● Exercise aim
Each line of the records that follow must come back exactly, with pictures skipped.

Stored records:
......

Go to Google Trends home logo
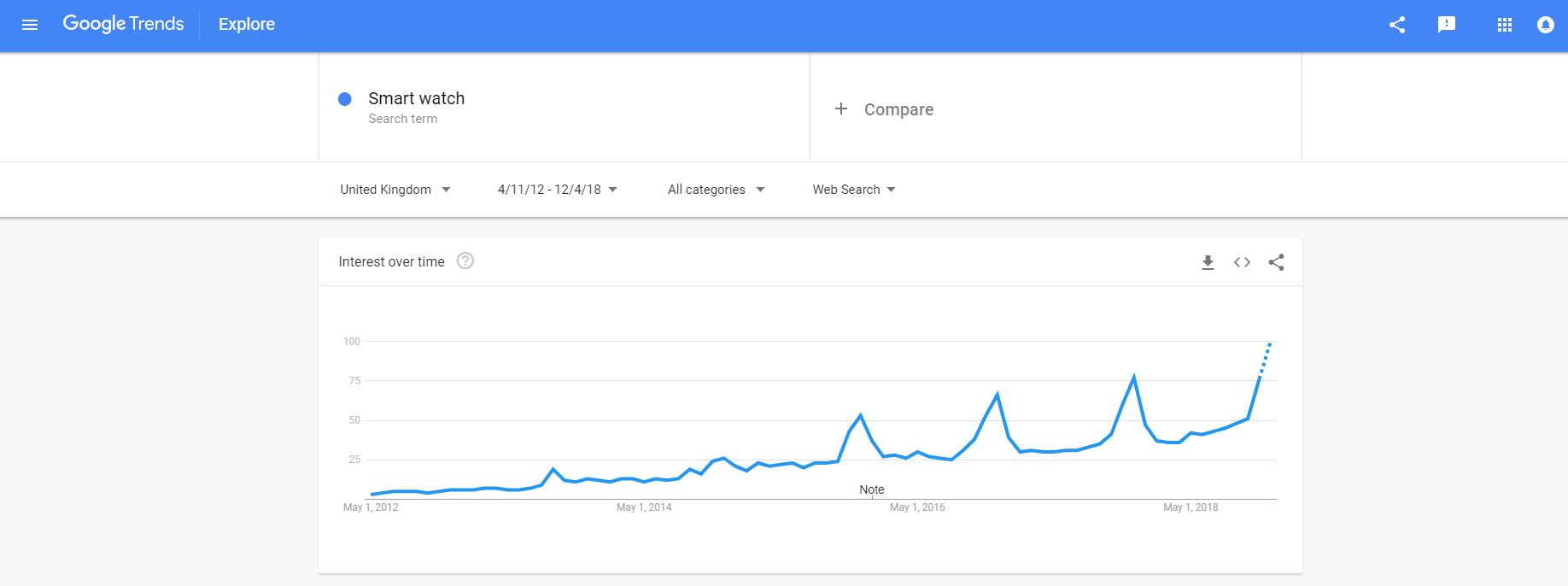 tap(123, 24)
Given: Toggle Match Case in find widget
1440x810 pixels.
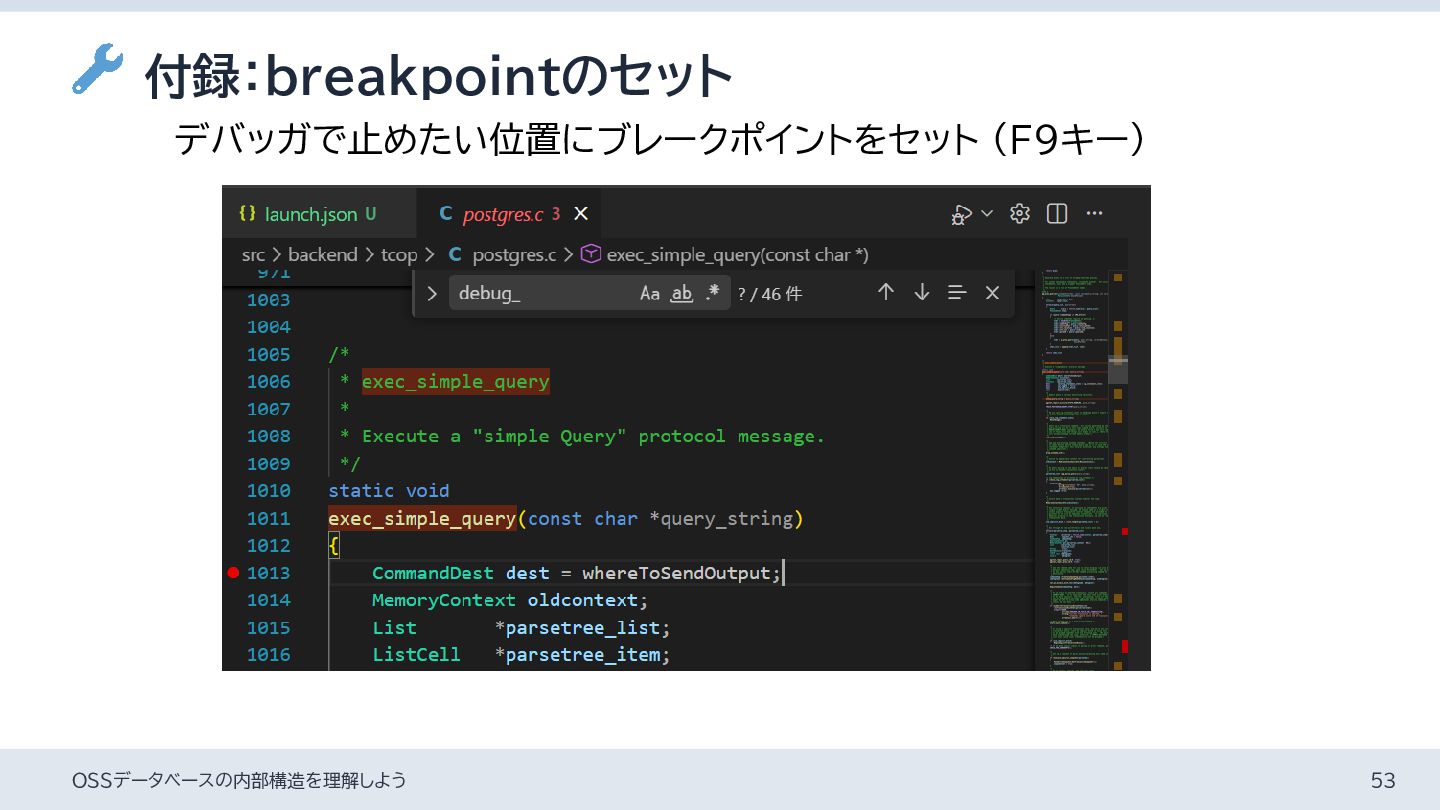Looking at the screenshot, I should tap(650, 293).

......

● Your response
Go to Google Trends home logo
 tap(123, 24)
Given: Toggle Match Case in find widget
1440x810 pixels.
Looking at the screenshot, I should tap(650, 293).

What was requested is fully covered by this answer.